*EXTRACTED RECORDS:*
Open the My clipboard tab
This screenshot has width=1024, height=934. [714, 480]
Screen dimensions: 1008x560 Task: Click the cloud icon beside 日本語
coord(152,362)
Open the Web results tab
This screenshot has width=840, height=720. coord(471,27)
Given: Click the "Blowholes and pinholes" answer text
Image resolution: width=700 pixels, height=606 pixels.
---
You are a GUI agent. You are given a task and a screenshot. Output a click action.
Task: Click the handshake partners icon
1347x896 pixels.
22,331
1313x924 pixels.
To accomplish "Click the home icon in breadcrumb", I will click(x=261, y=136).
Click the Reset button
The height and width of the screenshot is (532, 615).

*WHAT IS NEEDED:*
The lines above from the one with "1313x924 pixels." through the one with "The height and" are to be duplicated exactly, ends included, with nothing added.

*RESULT:*
1313x924 pixels.
To accomplish "Click the home icon in breadcrumb", I will click(x=261, y=136).
Click the Reset button
The height and width of the screenshot is (532, 615).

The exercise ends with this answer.